La cellule de communication de l’UFL sur le terrain des GSI, L’intransigeance mauritanienne devant le terrorisme

La cellule de communication de l’UFL sur le terrain des GSI, L’intransigeance mauritanienne devant le terrorisme

“Ce n’est pas de la Mauritanie que viendra la menace contre la sécurité et l’intégrité territoriale du Mali.” Responsables politiques et militaires répondent ainsi, d’une seule voix, à la campagne médiatique qui cible ce pays qui a, bien avant la crise malienne, alerté les pays voisins quant au risque d’escalade terroriste.

Sans citer les auteurs de la campagne d’intox, les responsables mauritaniens ont tenu à démentir les informations ayant fait état de repli dans son territoire de terroristes et de rebelles après leur forfait au Mali. Le démenti sera par la preuve sur le terrain, à travers le dispositif militaire mis en place le long de la frontière où les groupes spéciaux d’intervention ont pris position.

Devant la délégation de la cellule de communication de l’UFL, les responsables mauritaniens ont joué franc et la transparence en répondant à toutes les questions.

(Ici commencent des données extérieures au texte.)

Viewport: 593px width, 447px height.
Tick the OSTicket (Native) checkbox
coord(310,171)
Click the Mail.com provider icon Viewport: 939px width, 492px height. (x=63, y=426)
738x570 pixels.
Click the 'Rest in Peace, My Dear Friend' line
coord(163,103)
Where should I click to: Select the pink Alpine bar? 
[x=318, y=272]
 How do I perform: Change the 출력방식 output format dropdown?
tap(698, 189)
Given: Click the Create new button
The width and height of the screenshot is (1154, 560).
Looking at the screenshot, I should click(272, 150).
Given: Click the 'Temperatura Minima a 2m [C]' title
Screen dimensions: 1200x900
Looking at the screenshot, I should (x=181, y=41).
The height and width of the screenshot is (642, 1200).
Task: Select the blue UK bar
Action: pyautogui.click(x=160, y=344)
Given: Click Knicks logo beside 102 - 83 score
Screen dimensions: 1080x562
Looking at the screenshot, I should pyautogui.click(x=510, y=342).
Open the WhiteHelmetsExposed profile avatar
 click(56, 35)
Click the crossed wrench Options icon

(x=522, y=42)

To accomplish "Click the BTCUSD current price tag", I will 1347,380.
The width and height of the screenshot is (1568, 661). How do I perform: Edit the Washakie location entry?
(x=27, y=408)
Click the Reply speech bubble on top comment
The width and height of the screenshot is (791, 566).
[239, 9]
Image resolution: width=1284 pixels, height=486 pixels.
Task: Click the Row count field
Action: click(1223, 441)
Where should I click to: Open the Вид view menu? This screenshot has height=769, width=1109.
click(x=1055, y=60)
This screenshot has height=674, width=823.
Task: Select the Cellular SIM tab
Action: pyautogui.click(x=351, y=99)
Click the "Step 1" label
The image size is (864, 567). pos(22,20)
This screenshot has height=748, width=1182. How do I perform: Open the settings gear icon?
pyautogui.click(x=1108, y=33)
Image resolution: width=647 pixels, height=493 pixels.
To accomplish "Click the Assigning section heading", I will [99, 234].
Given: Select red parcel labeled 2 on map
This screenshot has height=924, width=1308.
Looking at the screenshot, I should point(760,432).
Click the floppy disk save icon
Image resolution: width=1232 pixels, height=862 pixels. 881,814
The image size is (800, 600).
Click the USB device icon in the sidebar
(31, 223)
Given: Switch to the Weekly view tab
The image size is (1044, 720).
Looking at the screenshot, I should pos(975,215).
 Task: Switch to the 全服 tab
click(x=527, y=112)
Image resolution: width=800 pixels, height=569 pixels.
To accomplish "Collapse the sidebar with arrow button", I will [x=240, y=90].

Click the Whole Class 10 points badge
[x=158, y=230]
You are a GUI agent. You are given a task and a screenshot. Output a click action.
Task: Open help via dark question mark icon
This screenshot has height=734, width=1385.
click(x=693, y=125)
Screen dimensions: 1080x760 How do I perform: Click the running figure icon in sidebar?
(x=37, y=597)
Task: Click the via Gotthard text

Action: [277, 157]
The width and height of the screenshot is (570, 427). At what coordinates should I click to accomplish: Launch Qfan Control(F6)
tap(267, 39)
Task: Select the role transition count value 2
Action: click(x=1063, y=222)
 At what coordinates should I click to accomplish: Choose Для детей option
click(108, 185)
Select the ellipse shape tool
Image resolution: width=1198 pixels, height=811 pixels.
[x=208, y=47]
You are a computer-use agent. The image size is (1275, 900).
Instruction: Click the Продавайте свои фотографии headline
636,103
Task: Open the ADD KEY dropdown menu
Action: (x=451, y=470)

Bel exercice qui semble ficeler et obéir à une nouvelle stratégie sécuritaire impliquant même le segment de la communication dans ce pays, où l’ouverture volontariste des médias est totale et sans restriction.

Depuis le début de la crise malienne, la Mauritanie fait face à une double pression induite par la menace terroriste et le poids des 67 000 réfugiés (le plus grand nombre dans tous les pays du Sahel).

Est venue se greffer à ce risque l’offensive de certains médias, selon les responsables, qui, sous prétexte de liberté d’expression, n’ont pas jugé utile de s’astreindre à un code moral et éthique dans le traitement de l’information sécuritaire.

Concernant la presse mauritanienne, celle électronique particulièrement, le gouvernement semble lui accorder des circonstances atténuantes, dans la mesure où elle est à ses débuts et, reconnaît le ministre de la Communication, Mohamed Yahia Ould Hourma, que l’ouverture médiatique, à l’instar de l’Algérie des années 1990, a connu une entame anarchique. Cela dit, a insisté le ministre, il n’est pas question de revenir en arrière. Le gouvernement a décidé d’ouvrir le champ médiatique, volontairement, en connaissance de cause des risques de “dérives”. Mais ce n’est pas si grave, a-t-il estimé. Malgré quelques apprentis-sorciers, rappelle le ministre de l’Intérieur et de la Décentralisation, Mohamed Ould Ahmed Salem Ould Mohamed Rare.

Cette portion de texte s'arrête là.